The rationale for an enhanced R&D tax allowance is that the knowledge generated by companies’ R&D activities will eventually benefit other companies (spillover effects). However, when the company does not itself benefit from the spillover effects that its R&D activity gives rise to, the company's R&D activity will in principle be lower than what is socio-economically appropriate. Since there is also empirical evidence that such schemes are effective in boosting private R&D activity, the tax allowance could therefore offset the general market economy leading to a low level of private R&D activity.
Research and development (R&D) by companies is a key driver of economic growth and employment. Thus, it is a key task to create up-to-date and competitive framework conditions that make it attractive for companies to invest in R&D activities in Denmark. In this context, it is worth noting that most of the other EU countries currently have an enhanced R&D tax allowance.
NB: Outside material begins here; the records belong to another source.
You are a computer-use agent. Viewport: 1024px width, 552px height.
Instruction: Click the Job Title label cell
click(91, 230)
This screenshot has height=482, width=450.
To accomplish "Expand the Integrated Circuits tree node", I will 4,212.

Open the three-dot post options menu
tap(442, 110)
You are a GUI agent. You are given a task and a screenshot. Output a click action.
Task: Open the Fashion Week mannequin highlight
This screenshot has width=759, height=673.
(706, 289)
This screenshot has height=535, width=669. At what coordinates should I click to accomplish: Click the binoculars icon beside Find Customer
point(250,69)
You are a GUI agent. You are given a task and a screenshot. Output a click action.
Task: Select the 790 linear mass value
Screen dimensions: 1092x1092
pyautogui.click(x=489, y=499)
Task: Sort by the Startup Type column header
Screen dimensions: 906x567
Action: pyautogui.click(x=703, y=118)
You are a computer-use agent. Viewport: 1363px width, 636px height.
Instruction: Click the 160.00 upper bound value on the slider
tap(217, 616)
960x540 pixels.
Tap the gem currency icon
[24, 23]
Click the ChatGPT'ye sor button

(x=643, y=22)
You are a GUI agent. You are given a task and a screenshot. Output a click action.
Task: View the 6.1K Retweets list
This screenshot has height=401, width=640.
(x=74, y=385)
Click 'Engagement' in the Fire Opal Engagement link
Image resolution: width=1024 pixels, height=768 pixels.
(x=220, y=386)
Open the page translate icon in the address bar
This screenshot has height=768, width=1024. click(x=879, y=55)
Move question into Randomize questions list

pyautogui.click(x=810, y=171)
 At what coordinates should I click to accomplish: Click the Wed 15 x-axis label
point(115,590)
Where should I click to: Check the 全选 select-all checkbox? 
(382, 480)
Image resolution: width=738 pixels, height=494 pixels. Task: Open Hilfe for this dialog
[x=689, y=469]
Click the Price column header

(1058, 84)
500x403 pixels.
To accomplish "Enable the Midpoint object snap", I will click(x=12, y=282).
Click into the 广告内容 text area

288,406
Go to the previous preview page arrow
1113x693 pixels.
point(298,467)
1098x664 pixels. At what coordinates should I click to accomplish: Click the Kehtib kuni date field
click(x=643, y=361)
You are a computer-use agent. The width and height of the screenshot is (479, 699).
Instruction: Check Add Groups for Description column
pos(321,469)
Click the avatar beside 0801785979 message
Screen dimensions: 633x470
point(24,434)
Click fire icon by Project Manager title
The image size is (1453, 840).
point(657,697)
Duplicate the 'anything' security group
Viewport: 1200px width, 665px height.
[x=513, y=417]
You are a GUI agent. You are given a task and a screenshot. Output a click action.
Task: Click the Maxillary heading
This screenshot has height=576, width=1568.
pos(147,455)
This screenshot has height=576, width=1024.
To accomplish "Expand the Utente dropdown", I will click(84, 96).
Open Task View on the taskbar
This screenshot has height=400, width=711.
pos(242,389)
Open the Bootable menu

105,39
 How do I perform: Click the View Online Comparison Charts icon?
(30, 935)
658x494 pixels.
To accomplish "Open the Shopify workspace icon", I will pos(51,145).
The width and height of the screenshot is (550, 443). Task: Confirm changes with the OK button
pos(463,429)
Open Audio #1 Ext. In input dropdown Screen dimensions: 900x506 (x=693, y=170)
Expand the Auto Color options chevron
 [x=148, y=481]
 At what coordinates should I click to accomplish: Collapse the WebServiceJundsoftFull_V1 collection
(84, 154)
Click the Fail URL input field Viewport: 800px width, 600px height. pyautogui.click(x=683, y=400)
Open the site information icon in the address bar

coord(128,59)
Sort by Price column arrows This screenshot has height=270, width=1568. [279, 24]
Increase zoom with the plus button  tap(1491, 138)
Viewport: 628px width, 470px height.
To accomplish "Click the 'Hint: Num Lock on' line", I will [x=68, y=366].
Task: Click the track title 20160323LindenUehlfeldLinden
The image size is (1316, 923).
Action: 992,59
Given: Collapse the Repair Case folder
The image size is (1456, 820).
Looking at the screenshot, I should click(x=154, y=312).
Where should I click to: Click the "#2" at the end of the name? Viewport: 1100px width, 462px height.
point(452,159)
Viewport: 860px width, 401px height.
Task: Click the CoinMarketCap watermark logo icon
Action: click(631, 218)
Thus, a Danish R&D extra allowance could strengthen the fiscal framework conditions for establishing and maintaining R&D activities in Denmark.
The introduction of an enhanced R&D tax allowance of 130% for all companies will result in a structural improvement of the Danish economy. The economic activity measured by GDP rises in the long run to a permanently higher level. Specifically, GDP will be 0.6% higher than the situation without an enhanced tax allowance. This is a significant boost to activity in the economy and results in a higher value creation of DKK 12.3 billion in relation to the size of the economy at present.
An enhanced R&D tax allowance will in itself be associated with an expense for the state in the form of lost tax revenue. The revenue loss for the state is estimated at DKK 1.5 billion per year after mechanical loss and dynamic behavioural response (lasting). The calculation is in accordance with the Ministry of Taxation's method for the preparation of revenue impact assessments.